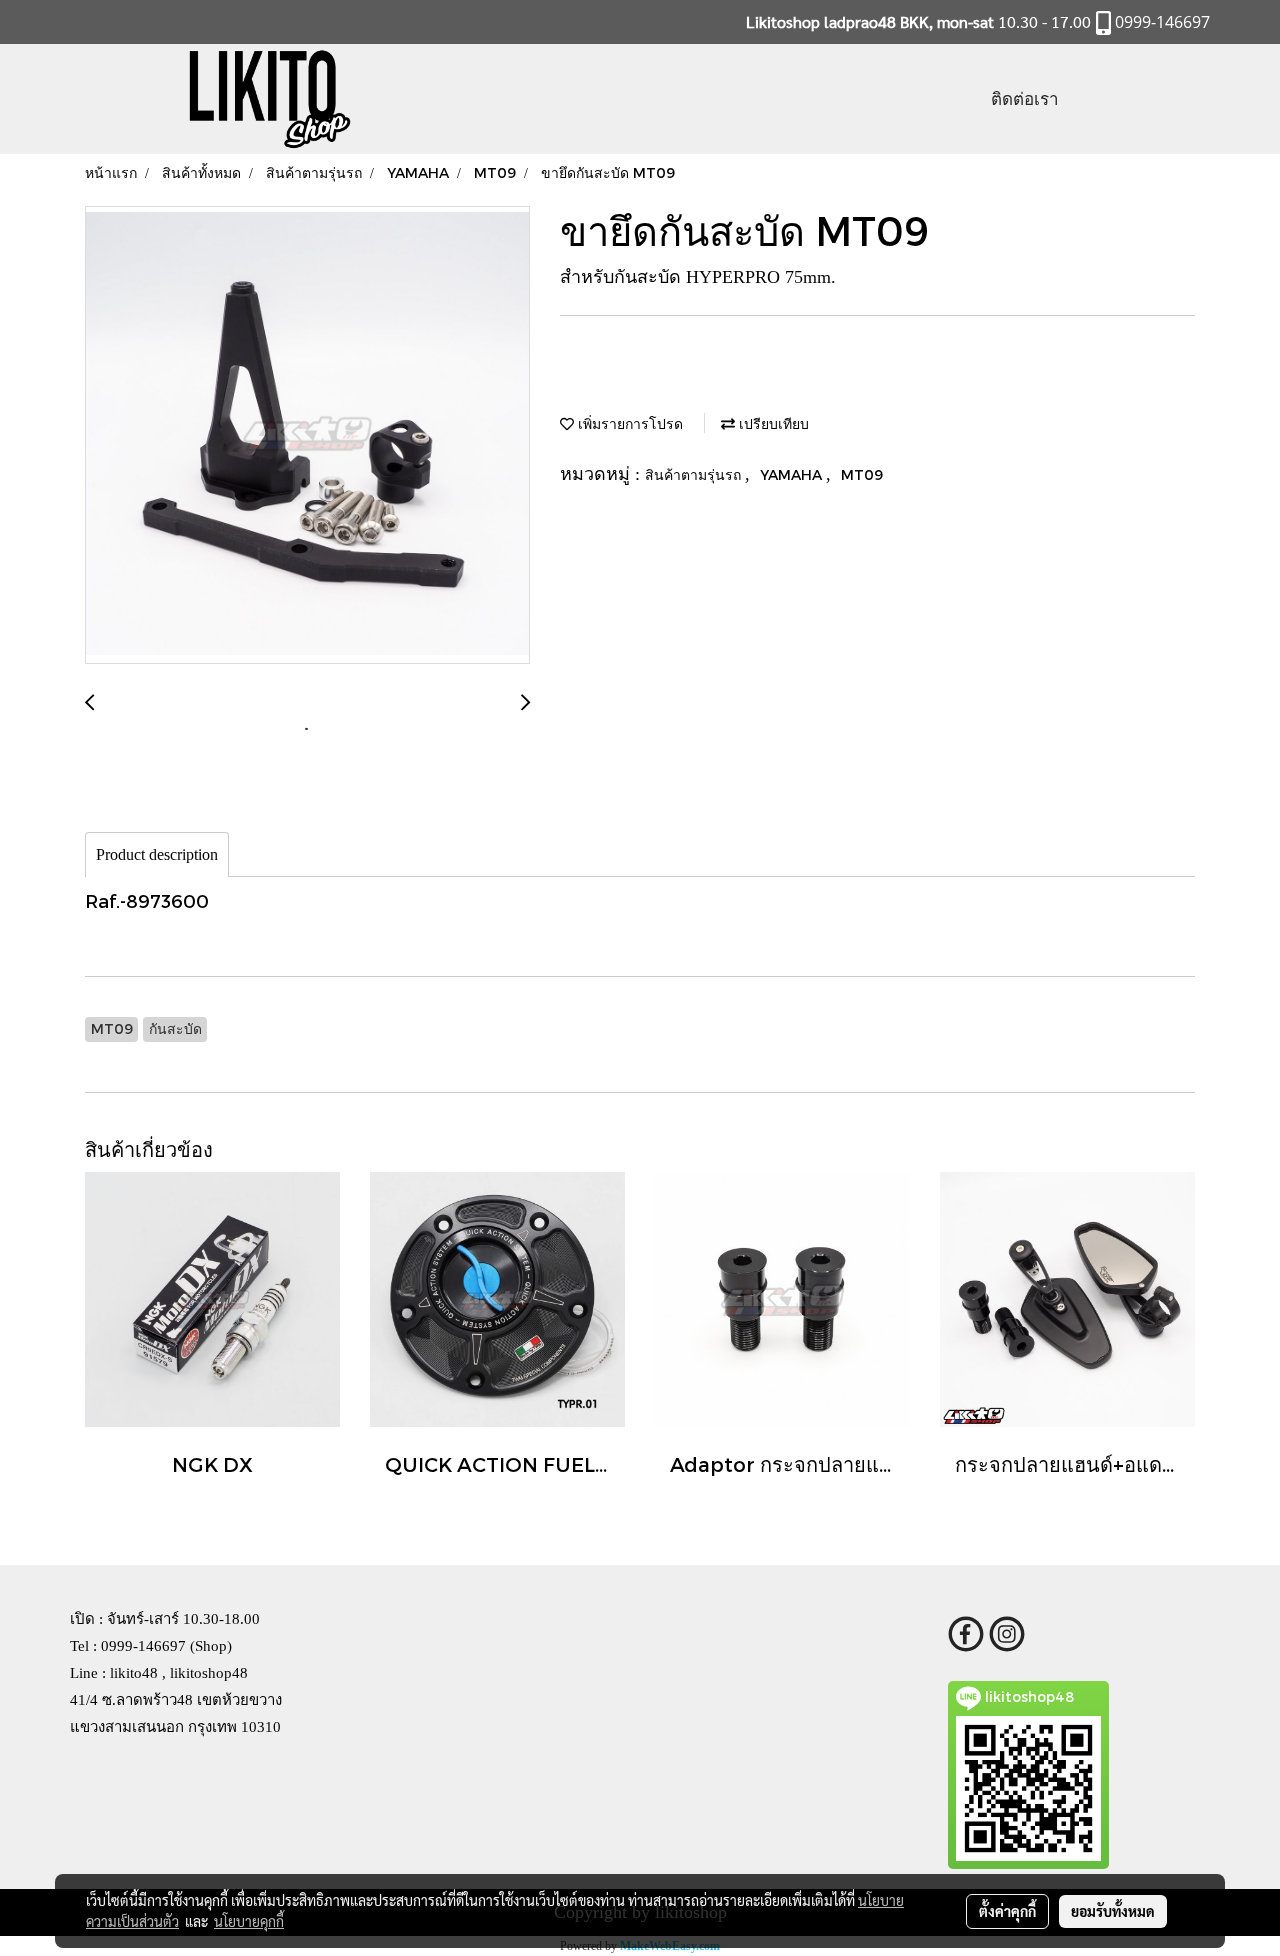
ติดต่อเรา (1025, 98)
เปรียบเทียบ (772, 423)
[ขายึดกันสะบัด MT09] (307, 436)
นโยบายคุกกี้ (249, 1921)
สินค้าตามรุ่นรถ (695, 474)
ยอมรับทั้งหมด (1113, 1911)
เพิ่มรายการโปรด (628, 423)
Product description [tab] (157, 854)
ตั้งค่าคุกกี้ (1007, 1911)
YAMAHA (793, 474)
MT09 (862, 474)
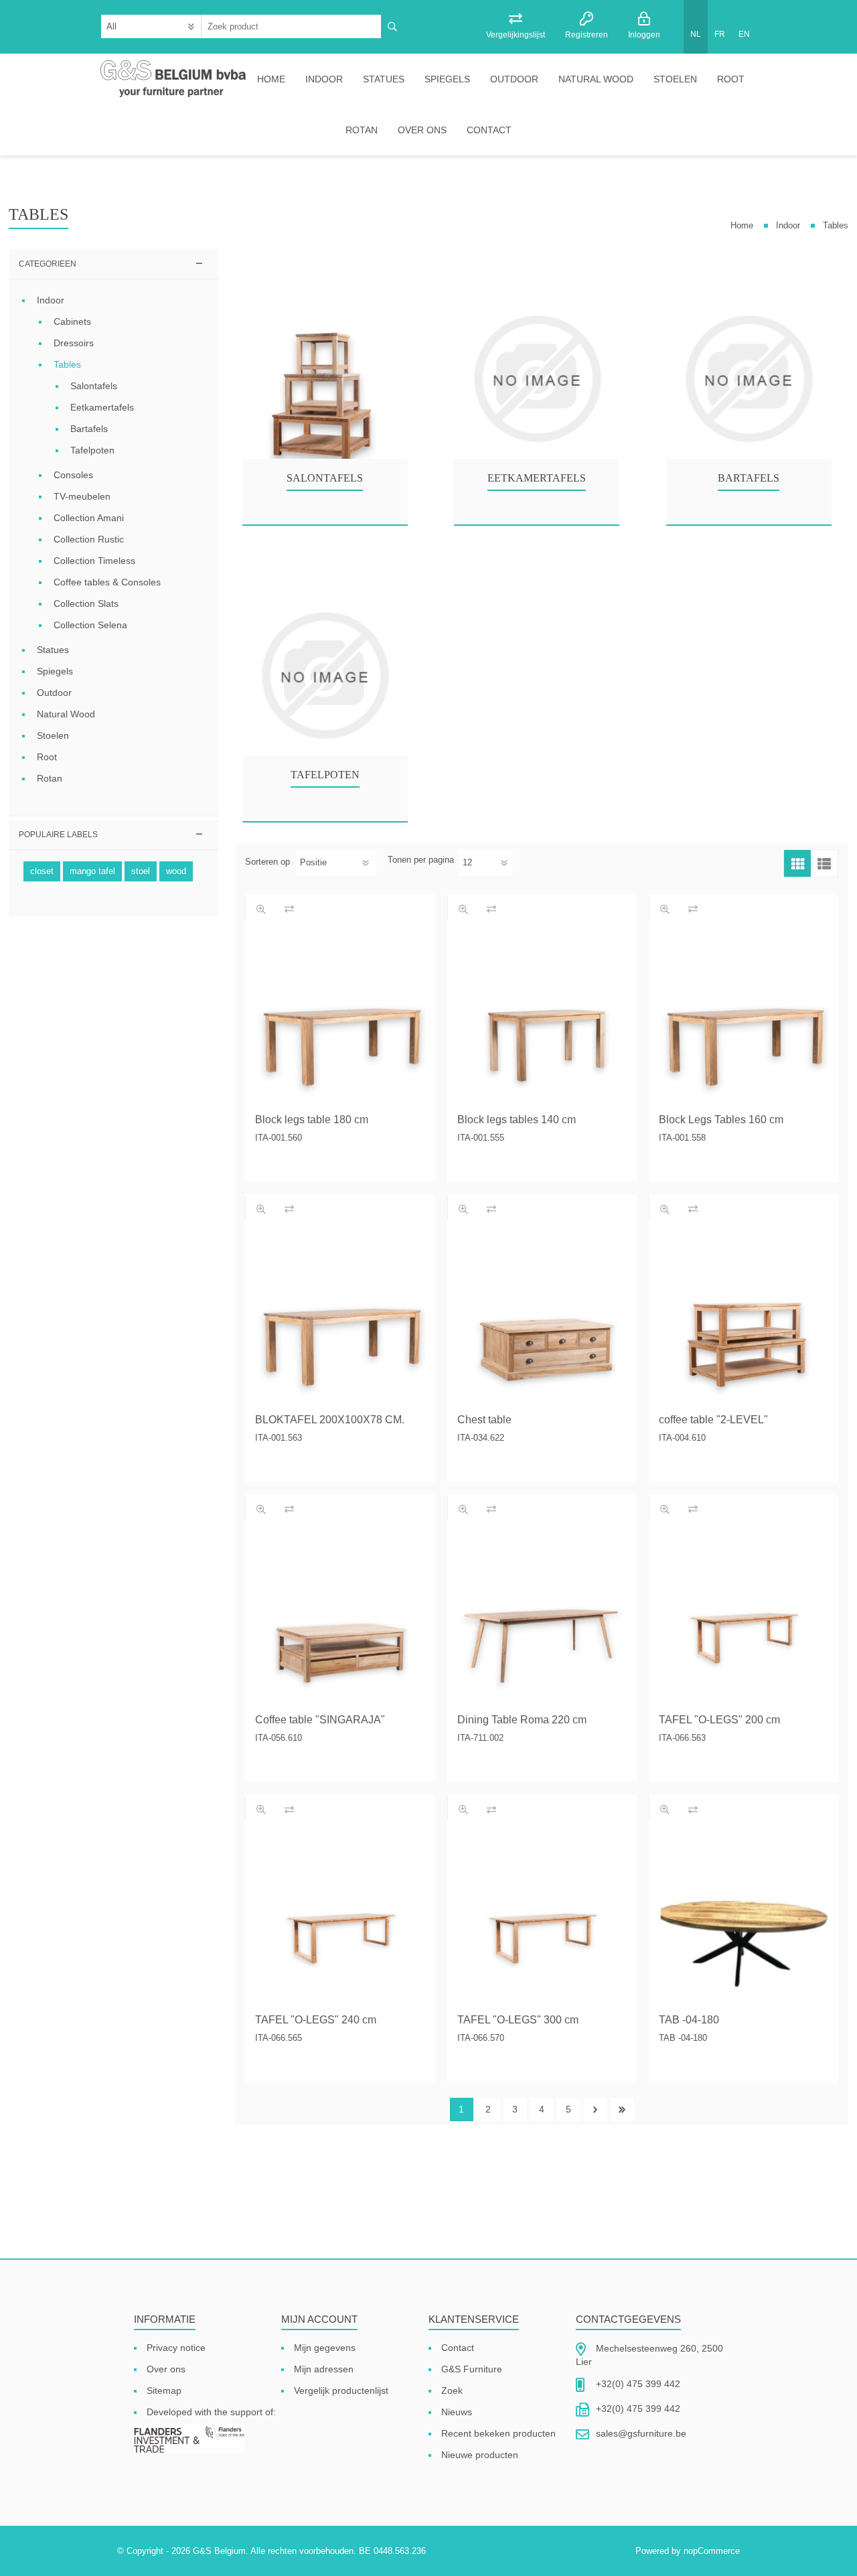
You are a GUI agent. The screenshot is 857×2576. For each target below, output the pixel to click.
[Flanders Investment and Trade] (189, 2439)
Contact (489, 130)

== == ==

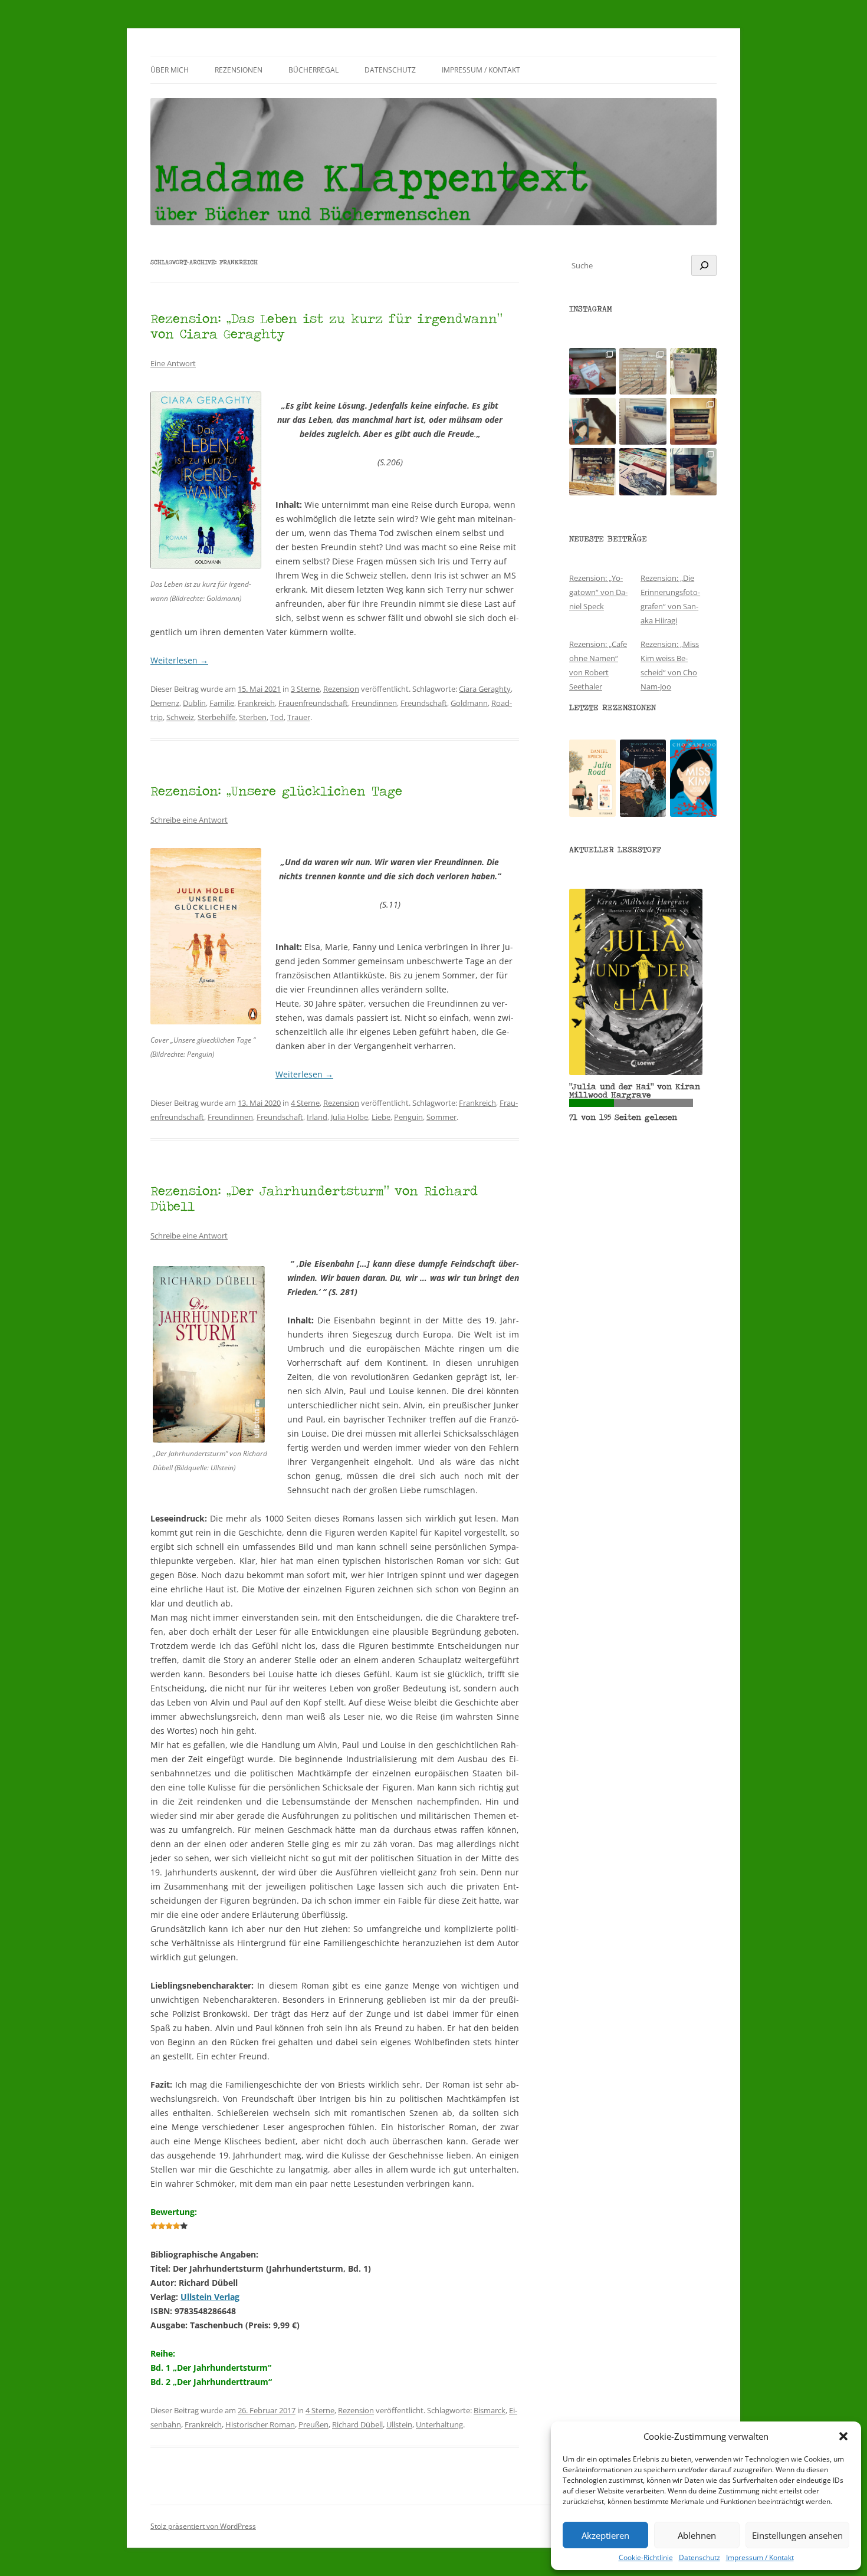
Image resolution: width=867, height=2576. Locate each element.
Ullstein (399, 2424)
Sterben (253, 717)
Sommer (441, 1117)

== == ==

-- Activity --
Transcribe the listing above exactly, but only from the line with "ติดต่อเรา (1025, 98)" through the line with "Contact (489, 130)". Include both of those lines and omit the pictures.

-- Output of the task --
ติดต่อเรา (1025, 98)
เปรียบเทียบ (772, 423)
[ขายึดกันสะบัด MT09] (307, 436)
นโยบายคุกกี้ (249, 1921)
สินค้าตามรุ่นรถ (695, 474)
ยอมรับทั้งหมด (1113, 1911)
เพิ่มรายการโปรด (628, 423)
Product description [tab] (157, 854)
ตั้งค่าคุกกี้ (1007, 1911)
YAMAHA (793, 474)
MT09 (862, 474)
You are a GUI agent. The screenshot is 857×2576. For each target below, output the pixel to click.
[Flanders Investment and Trade] (189, 2439)
Contact (489, 130)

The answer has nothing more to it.